--- GIVEN INFORMATION ---
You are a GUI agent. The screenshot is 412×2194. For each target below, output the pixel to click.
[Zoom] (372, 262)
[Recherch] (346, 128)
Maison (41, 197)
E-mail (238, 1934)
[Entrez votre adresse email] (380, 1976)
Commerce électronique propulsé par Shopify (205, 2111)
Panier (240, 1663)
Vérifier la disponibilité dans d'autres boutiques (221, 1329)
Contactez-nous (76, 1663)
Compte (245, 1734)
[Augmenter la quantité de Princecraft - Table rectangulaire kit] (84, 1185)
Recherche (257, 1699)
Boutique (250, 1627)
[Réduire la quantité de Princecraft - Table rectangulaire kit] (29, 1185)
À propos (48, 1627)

--

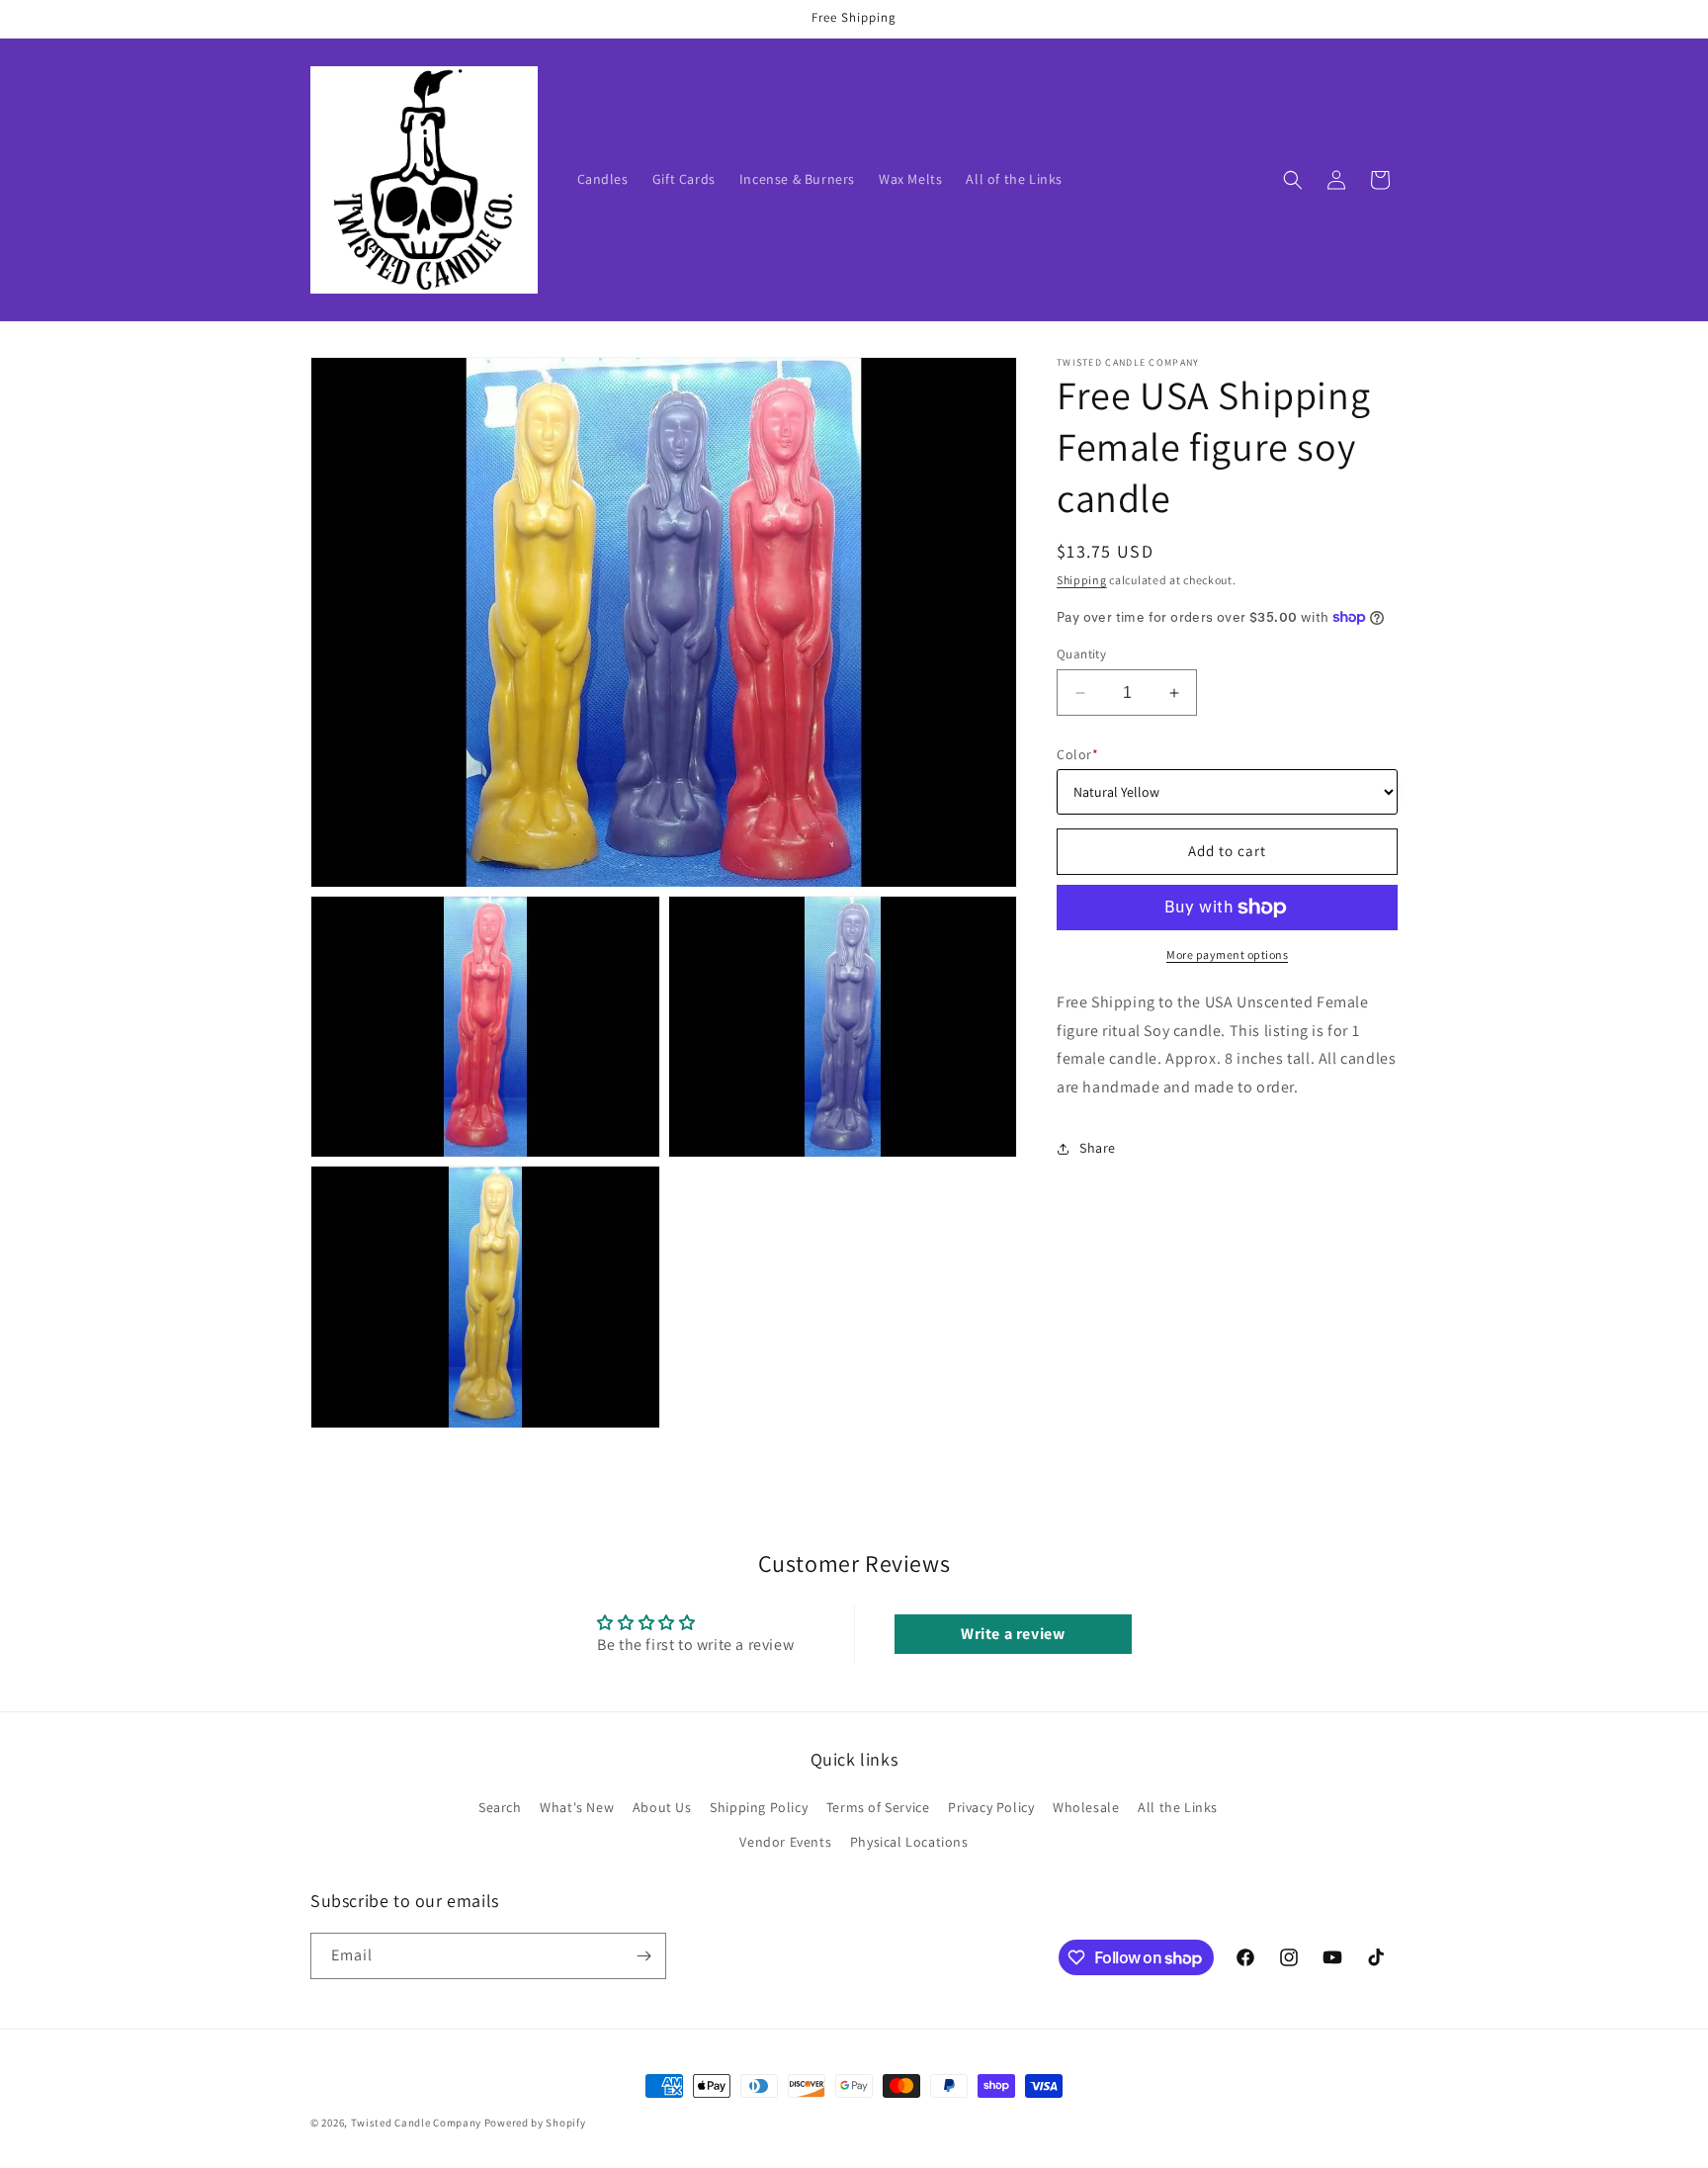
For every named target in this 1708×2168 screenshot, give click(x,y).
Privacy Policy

--- WORK ITEM ---
Within the material above, copy exactly the lines from the line that holds "Vérifier la disponibilité" up to and including the line that holds "Boutique (250, 1627)".

--- WRITTEN RESPONSE ---
Vérifier la disponibilité dans d'autres boutiques (221, 1329)
Contactez-nous (76, 1663)
Compte (245, 1734)
[Augmenter la quantité de Princecraft - Table rectangulaire kit] (84, 1185)
Recherche (257, 1699)
Boutique (250, 1627)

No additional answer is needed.